Exercise: Your task is to write out all of the records once more, exactly.

Data excerpts:

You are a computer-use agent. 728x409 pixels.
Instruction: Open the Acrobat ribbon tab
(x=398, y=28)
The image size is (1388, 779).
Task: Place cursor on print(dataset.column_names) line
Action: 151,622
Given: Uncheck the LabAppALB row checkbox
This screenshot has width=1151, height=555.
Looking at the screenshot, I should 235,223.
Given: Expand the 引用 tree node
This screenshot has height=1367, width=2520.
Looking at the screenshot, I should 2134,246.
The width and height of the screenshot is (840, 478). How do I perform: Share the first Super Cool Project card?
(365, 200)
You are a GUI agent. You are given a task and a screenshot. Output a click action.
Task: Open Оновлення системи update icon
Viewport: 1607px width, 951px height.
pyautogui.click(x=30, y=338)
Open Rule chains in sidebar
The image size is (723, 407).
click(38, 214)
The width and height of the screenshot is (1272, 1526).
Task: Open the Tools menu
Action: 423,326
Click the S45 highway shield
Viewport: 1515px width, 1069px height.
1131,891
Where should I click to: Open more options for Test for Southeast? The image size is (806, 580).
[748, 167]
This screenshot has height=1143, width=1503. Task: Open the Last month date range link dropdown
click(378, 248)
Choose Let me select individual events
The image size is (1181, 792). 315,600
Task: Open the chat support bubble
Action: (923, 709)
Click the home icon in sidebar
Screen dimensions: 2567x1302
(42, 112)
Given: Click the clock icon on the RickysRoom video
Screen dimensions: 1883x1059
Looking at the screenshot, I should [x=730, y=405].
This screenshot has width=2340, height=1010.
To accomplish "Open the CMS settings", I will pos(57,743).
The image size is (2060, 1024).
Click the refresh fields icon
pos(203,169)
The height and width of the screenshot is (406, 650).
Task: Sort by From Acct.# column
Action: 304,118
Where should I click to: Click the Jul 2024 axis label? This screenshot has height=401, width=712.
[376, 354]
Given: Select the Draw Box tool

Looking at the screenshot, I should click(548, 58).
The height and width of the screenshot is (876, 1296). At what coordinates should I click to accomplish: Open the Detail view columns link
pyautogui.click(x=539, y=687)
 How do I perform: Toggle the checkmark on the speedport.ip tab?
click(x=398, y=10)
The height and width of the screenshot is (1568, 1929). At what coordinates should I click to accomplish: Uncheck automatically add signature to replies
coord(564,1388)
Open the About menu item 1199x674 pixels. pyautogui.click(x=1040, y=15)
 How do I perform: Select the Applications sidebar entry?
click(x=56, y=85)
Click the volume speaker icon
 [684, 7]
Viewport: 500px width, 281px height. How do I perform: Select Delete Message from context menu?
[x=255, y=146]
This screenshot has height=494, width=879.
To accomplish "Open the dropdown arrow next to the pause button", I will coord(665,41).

Exercise answer:
You are a computer-use agent. 728x409 pixels.
Instruction: Open the Acrobat ribbon tab
(x=398, y=28)
The image size is (1388, 779).
Task: Place cursor on print(dataset.column_names) line
Action: 151,622
Given: Uncheck the LabAppALB row checkbox
This screenshot has width=1151, height=555.
Looking at the screenshot, I should 235,223.
Given: Expand the 引用 tree node
This screenshot has height=1367, width=2520.
Looking at the screenshot, I should 2134,246.
The width and height of the screenshot is (840, 478). How do I perform: Share the first Super Cool Project card?
(365, 200)
You are a GUI agent. You are given a task and a screenshot. Output a click action.
Task: Open Оновлення системи update icon
Viewport: 1607px width, 951px height.
pyautogui.click(x=30, y=338)
Open Rule chains in sidebar
The image size is (723, 407).
click(38, 214)
The width and height of the screenshot is (1272, 1526).
Task: Open the Tools menu
Action: 423,326
Click the S45 highway shield
Viewport: 1515px width, 1069px height.
1131,891
Where should I click to: Open more options for Test for Southeast? The image size is (806, 580).
[748, 167]
This screenshot has height=1143, width=1503. Task: Open the Last month date range link dropdown
click(378, 248)
Choose Let me select individual events
The image size is (1181, 792). 315,600
Task: Open the chat support bubble
Action: (923, 709)
Click the home icon in sidebar
Screen dimensions: 2567x1302
(42, 112)
Given: Click the clock icon on the RickysRoom video
Screen dimensions: 1883x1059
Looking at the screenshot, I should [x=730, y=405].
This screenshot has width=2340, height=1010.
To accomplish "Open the CMS settings", I will pos(57,743).
The image size is (2060, 1024).
Click the refresh fields icon
pos(203,169)
The height and width of the screenshot is (406, 650).
Task: Sort by From Acct.# column
Action: 304,118
Where should I click to: Click the Jul 2024 axis label? This screenshot has height=401, width=712.
[376, 354]
Given: Select the Draw Box tool

Looking at the screenshot, I should click(548, 58).
The height and width of the screenshot is (876, 1296). At what coordinates should I click to accomplish: Open the Detail view columns link
pyautogui.click(x=539, y=687)
 How do I perform: Toggle the checkmark on the speedport.ip tab?
click(x=398, y=10)
The height and width of the screenshot is (1568, 1929). At what coordinates should I click to accomplish: Uncheck automatically add signature to replies
coord(564,1388)
Open the About menu item 1199x674 pixels. pyautogui.click(x=1040, y=15)
 How do I perform: Select the Applications sidebar entry?
click(x=56, y=85)
Click the volume speaker icon
 [684, 7]
Viewport: 500px width, 281px height. How do I perform: Select Delete Message from context menu?
[x=255, y=146]
This screenshot has height=494, width=879.
To accomplish "Open the dropdown arrow next to the pause button", I will coord(665,41).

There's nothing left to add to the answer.